わたしの愛にとどまりなさい。 わたしが父の掟を守り、その愛にとどまっているように、あなたがたも、わたしの掟を守るなら、わたしの愛にとどまることになる。(ヨハネ15・9-11)
わたしたちが、本当にイエズス・キリストの教えを信じ、その教えに従って生活しようと思うならば、わたしたちはイエズス・キリストが定めた生き方や暮らし方を学び、実践するようになるのだと思います。そして、そのイエズス・キリストが定めた生き方暮らし方の戒めとは 「あなたがたに新しい掟を与える。互いに愛し合いなさい。
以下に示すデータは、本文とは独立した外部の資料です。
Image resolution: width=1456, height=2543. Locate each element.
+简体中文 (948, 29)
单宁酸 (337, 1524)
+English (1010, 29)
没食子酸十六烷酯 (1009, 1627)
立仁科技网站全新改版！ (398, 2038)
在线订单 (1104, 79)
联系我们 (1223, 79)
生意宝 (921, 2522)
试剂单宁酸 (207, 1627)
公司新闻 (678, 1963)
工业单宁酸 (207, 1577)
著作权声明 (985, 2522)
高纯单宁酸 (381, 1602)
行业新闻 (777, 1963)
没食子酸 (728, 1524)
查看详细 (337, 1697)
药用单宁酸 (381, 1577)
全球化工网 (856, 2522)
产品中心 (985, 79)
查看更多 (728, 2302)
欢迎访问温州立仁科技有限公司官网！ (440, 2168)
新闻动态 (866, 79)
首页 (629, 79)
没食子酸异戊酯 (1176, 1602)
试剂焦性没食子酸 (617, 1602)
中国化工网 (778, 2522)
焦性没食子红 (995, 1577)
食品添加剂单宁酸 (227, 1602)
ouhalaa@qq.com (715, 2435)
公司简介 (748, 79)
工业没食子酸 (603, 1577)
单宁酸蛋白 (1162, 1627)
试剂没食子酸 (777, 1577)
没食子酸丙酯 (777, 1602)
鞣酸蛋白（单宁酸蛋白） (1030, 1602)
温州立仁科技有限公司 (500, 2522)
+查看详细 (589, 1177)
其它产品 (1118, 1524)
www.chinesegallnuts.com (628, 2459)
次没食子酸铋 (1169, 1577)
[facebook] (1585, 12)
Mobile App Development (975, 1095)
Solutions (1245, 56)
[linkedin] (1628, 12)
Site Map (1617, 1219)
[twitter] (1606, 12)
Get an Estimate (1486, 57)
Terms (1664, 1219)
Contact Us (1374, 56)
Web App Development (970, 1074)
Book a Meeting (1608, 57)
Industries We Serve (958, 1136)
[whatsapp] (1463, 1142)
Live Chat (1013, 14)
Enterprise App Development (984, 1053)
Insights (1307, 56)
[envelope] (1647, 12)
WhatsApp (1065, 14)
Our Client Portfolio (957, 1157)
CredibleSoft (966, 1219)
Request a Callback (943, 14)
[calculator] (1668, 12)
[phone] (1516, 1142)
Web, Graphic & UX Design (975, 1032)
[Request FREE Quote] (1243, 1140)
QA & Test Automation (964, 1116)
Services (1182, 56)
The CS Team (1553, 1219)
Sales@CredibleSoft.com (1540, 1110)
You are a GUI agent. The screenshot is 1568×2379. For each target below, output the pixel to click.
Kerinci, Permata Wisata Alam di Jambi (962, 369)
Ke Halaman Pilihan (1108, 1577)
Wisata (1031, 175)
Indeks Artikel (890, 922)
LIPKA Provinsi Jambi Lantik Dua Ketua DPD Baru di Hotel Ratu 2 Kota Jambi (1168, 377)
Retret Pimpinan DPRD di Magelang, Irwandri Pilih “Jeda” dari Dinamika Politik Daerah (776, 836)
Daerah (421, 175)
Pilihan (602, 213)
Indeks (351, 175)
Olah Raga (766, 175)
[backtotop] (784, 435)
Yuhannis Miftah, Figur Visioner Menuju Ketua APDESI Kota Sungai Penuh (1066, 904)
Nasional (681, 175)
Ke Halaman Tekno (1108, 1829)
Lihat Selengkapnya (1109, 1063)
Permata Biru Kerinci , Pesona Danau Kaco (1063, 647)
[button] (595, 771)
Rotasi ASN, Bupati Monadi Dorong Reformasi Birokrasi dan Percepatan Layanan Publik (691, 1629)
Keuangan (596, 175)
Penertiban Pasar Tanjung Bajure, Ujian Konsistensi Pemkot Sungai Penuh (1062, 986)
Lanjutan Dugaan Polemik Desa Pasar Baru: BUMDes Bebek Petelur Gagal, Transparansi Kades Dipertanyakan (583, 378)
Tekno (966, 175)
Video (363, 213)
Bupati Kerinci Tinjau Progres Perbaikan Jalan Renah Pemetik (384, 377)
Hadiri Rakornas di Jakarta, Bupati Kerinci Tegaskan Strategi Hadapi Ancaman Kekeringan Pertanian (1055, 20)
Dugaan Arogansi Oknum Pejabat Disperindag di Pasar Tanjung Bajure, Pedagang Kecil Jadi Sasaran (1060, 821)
わたしがあなたがたを愛したように、あなたがたも互いに愛し合いなさい。」 (ヨハネ13・34) という掟です。
しかし、ここで注意しておきたいことは、わたしたちがこの掟を学ぶのは、キリストを信じるキリスト者として正しい信仰生活をするためだけではありません。そうではなく、この掟を自分のものとすることによって、わたしたちは真の人間の尊さに目覚めて「本当の人間・神の子」 になることができるのです。
この掟はまた単なる掟ではなく、イエズスが命をかけて伝えようとしたイエズスそのものの生き方暮らし方、つまりイエズスそのものでもあるわけですから、この戒めを生きることはイエズスと出合うことができるのです。
すなわち、このイエズスの掟を守るもの保つものはそのことによって、そのかかわりによって、父なる神またキリストの愛、恵みのうちに、イエズスを観るのです。しかし、逆に言えばこの掟のうちに生きない者は父なる神、キリストの愛のうちにいることがわからずにイエズスが観えなくなり、さらに、その人はイエズスの弟子、信者ではないということになってくるのでしょう。
この 「イエズスの唯一の掟」にこの四旬節に共々に再び回心することができますように、聖母マリアのとりつぎを願いましょう。